Start of Excerpted text
Based on the comment https://github.com/zfsonlinux/zfs/issues/2526#issuecomment-58229535
It would be useful to have a flag to zfs scrub command that when present would scrub blocks written since the previous scrub finished.
So for example after I run zfs scrub -i poolname for the first time, zfs stores (where? volatile in memory? or persistent on disk, with a feature flag or as a bookmark?) the last txg scrubbed.
Then when I run it again, it reads the stored value from previous run and scans from that txg to the latest.
This should be in no way a replacement for regular scrubs but rather complementary for busy pools
FYI, scrub does not stop at the txg when it was started. It stops at the latest txg for each dataset. Since scrubs are done by-dataset and not by-pool, each dataset can have a different completion time. Thus a UI for this could easily become unmanageable.
As the option would boil down to 'scrub only data not yet scrubbed' this would be a single checkmark in an UI. No problems on that front.
@kpande Should I have gotten it correctly the feature request stems from https://github.com/zfsonlinux/zfs/issues/2526 (Verify disks writes), thus the ability to 'continue' scrub to only process the new data could do that particular trick.
Certainly normal scrubs should still be performed to catch rot in old data.
@richardelling UI wouldn't be difficult at all, a single switch (eg. -i, as the OP mentioned) could let the scrub continue at the TXG it left off last time, tracked in a (possibly hidden) dataset property (defaulting to 0) - no problems with different completion times of different datasets then as each would track its own, tracking completion/continue TXG in a dataset property would also automatially give an interface to the user to modify the value should the need arise.
what you are asking for seems a lot like the existing scrub pause functionality.
Perhaps you can adjust your workflow to just pause the scrub when it's almost done; then resume later on once more data has been written and pause again when the scrub is almost done and keep that going in perpetuity.
Having said that, and as kpande pointed out, scrubbing only new data doesn't seem like a good idea since you probably would want to be able to ensure that all data is scrubbed periodically, not just the new stuff
if you only scrub whatever most recent data was added
when I filed this I meant it as complementary to the regular scrubs for large and busy pools, until there will be a read-after-write mechanism available (ie. delay the write acknowledge until read what was written and return error on write to the user if it's read a different thing than was written) tracked in the issue I linked
currently there is no quick way to verify that the hardware lied to you for recent data that you just wrote unless you scrub the entire pool from the beginning, even if you just finished a scrub yesterday, or do the verification on the application that wrote the data (which is unlikely to happen)
you can simply read the files to verify their contents. the application doesn't have to do anything. ZFS will detect errors on read.
Unless the read is served from ARC or, on a redundant vdev, serviced from a good copy.
you can simply read the files to verify their contents.
this is impractical, for example you cannot explain to users why would they need to copy back files they just uploaded to a network share
FWIW, the SCSI protocol has an operation, VERIFY, that is intended to perform verification that the data written on medium matches the request. AFAIK, nobody uses this. Likely because it will be verrryyyyy slllllloooowwww ooww. From a ZFS perspective, in order to perform a verification that data is on medium, the write() to vdev will need to be replaced by verify(). If you cannot do this, then it is not possible to actually verify the data, because you'll be reading it back from the block device's write cache.
End of Excerpted text
* _Written task 1_
Rewrite the stretch of the listing from the line containing "Viewport: 815px width, 543px" through the line containing "point(245,43)", replacing "How do I perform" with "How can I carry out" and leaving everything else unchanged.
The ZFS discussion above has nothing to do with the listing that comes next.
Start of Provided data
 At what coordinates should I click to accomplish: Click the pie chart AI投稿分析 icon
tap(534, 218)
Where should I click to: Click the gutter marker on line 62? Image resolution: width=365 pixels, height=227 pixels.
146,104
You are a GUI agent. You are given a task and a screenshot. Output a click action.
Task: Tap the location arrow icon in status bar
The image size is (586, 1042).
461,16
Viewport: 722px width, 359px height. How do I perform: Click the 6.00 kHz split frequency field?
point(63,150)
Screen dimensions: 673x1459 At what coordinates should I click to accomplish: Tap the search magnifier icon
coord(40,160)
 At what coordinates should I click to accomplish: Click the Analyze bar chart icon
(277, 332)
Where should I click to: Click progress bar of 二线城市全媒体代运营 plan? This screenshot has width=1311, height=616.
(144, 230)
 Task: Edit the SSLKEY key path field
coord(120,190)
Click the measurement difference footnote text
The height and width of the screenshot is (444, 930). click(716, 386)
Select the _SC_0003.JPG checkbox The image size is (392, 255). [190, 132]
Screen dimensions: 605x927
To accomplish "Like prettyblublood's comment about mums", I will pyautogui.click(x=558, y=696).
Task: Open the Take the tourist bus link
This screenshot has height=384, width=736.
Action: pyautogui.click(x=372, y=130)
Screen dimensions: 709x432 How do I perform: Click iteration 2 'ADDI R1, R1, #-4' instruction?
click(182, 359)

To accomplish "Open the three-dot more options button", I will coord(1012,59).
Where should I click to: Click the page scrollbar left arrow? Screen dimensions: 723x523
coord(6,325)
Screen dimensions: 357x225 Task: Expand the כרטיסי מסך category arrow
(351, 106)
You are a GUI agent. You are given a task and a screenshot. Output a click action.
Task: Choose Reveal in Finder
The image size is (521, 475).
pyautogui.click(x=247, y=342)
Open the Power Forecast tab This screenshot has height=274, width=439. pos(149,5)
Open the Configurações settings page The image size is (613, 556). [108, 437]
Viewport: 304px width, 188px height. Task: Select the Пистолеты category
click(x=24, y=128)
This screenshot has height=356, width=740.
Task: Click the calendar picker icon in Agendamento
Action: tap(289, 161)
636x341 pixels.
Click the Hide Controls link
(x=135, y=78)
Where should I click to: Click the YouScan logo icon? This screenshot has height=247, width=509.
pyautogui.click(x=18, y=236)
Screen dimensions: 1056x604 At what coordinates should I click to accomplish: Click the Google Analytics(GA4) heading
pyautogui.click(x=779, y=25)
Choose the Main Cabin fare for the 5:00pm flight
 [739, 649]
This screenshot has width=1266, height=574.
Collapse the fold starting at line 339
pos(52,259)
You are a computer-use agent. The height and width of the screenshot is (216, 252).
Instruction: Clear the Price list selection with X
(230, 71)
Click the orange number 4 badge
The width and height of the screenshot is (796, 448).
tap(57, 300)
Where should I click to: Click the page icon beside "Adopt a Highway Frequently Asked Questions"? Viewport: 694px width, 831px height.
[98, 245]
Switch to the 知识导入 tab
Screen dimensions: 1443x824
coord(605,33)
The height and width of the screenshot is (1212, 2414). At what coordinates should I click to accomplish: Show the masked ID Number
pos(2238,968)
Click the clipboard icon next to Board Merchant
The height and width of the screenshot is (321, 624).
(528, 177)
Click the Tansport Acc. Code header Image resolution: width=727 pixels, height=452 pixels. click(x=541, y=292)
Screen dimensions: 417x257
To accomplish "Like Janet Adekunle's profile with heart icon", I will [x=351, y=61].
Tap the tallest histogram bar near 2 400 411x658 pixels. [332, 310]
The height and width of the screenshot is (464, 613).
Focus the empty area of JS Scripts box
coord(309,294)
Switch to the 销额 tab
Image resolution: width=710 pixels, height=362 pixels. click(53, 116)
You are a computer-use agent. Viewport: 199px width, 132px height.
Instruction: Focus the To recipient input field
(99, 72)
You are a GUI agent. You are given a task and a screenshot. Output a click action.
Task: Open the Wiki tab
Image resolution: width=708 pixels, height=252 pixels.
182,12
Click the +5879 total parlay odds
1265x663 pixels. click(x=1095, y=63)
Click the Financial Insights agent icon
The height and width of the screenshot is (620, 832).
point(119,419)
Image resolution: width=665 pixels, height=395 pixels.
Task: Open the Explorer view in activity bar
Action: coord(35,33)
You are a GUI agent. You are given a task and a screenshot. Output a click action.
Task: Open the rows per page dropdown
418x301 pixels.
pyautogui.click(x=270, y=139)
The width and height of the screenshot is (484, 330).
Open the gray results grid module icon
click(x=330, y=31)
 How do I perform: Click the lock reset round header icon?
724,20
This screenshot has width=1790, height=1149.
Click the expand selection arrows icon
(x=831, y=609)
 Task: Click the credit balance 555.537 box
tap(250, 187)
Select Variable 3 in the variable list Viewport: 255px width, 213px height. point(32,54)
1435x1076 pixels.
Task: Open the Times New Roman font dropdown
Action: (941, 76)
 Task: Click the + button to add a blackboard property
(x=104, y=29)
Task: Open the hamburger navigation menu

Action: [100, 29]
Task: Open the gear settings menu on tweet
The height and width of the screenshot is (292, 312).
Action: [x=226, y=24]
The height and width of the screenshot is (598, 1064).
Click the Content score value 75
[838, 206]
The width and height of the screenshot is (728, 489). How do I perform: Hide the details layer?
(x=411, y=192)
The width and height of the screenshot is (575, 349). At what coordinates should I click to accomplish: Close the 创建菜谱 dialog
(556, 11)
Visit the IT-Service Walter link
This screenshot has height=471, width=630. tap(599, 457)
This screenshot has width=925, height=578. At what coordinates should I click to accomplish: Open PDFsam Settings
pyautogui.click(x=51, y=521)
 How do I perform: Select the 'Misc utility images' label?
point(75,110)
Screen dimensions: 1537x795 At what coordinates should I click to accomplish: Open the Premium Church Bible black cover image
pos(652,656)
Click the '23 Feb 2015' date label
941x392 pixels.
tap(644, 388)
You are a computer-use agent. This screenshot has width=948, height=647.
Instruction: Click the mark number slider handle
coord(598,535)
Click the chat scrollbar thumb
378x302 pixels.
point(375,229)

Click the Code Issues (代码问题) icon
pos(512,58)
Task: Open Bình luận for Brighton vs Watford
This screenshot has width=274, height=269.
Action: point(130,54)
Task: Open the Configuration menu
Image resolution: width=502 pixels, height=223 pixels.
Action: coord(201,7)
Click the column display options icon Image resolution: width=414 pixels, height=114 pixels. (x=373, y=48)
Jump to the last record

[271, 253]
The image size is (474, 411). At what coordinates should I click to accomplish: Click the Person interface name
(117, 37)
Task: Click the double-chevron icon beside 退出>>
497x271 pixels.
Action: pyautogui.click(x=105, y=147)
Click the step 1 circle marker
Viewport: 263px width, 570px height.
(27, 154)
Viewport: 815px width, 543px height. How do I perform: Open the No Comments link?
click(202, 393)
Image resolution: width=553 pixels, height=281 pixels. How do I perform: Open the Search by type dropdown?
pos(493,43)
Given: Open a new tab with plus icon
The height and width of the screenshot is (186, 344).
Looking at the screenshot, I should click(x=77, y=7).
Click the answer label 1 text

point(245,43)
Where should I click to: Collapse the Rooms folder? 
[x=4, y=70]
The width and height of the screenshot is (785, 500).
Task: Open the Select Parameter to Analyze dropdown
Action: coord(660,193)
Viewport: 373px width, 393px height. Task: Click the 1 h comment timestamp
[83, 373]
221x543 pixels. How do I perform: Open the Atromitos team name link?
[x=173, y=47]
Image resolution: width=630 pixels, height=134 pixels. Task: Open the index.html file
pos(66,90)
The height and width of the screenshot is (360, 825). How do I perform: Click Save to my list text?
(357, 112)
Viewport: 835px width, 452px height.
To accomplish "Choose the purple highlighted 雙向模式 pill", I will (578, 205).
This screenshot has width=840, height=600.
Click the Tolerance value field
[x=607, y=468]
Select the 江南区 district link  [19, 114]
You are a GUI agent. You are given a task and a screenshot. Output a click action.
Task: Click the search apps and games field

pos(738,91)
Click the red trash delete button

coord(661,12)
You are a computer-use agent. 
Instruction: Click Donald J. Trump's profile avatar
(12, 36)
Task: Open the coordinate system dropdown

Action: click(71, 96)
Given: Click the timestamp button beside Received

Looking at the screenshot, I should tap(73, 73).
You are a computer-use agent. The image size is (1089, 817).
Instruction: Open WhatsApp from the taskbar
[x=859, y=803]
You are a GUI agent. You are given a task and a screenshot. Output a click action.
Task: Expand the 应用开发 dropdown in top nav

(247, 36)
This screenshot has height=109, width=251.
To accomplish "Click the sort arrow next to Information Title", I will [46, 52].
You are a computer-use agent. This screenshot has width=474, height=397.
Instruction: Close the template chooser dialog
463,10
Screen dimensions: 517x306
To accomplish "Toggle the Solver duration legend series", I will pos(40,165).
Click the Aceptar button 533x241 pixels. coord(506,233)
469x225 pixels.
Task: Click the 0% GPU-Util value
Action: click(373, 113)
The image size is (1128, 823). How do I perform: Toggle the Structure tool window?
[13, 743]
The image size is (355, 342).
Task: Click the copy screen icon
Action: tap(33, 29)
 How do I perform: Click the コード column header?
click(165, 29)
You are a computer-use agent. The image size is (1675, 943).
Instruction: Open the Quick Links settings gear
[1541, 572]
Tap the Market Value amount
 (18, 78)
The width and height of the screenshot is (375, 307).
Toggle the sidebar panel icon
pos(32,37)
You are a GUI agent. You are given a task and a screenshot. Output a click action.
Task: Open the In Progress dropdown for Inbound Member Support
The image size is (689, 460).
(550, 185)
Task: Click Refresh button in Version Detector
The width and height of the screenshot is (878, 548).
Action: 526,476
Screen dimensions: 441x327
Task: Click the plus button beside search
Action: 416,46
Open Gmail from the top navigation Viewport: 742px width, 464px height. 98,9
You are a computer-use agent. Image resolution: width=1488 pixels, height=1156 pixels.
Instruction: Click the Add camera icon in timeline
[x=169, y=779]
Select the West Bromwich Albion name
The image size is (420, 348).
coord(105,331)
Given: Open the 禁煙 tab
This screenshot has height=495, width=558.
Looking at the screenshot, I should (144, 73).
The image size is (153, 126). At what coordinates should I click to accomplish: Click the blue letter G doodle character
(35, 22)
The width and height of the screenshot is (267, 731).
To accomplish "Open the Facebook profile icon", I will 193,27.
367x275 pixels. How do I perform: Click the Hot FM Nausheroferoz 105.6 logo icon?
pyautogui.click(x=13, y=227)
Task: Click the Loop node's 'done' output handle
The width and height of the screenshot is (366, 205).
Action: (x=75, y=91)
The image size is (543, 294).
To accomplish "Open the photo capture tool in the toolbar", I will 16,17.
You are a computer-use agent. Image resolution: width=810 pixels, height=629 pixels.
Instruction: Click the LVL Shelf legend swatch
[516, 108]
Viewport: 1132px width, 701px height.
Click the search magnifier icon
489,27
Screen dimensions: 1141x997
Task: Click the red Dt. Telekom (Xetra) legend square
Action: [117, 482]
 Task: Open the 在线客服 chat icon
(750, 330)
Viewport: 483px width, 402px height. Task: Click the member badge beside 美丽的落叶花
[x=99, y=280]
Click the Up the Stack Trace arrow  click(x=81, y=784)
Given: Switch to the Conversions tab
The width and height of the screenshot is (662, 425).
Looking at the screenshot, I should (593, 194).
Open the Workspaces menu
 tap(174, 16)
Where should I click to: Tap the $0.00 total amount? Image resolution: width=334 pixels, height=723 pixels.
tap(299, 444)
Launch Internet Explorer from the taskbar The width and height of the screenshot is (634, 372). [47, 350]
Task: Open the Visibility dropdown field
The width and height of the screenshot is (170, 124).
End of Provided data
* _Written task 2_
From the ZFS scrub discussion, return the stretch from "Certainly normal scrubs" through "scrub pause functionality." word for word.

* _Final answer 1_
Viewport: 815px width, 543px height. How can I carry out: Open the No Comments link?
click(202, 393)
Image resolution: width=553 pixels, height=281 pixels. How can I carry out: Open the Search by type dropdown?
pos(493,43)
Given: Open a new tab with plus icon
The height and width of the screenshot is (186, 344).
Looking at the screenshot, I should click(x=77, y=7).
Click the answer label 1 text

point(245,43)

* _Final answer 2_
Certainly normal scrubs should still be performed to catch rot in old data.
@richardelling UI wouldn't be difficult at all, a single switch (eg. -i, as the OP mentioned) could let the scrub continue at the TXG it left off last time, tracked in a (possibly hidden) dataset property (defaulting to 0) - no problems with different completion times of different datasets then as each would track its own, tracking completion/continue TXG in a dataset property would also automatially give an interface to the user to modify the value should the need arise.
what you are asking for seems a lot like the existing scrub pause functionality.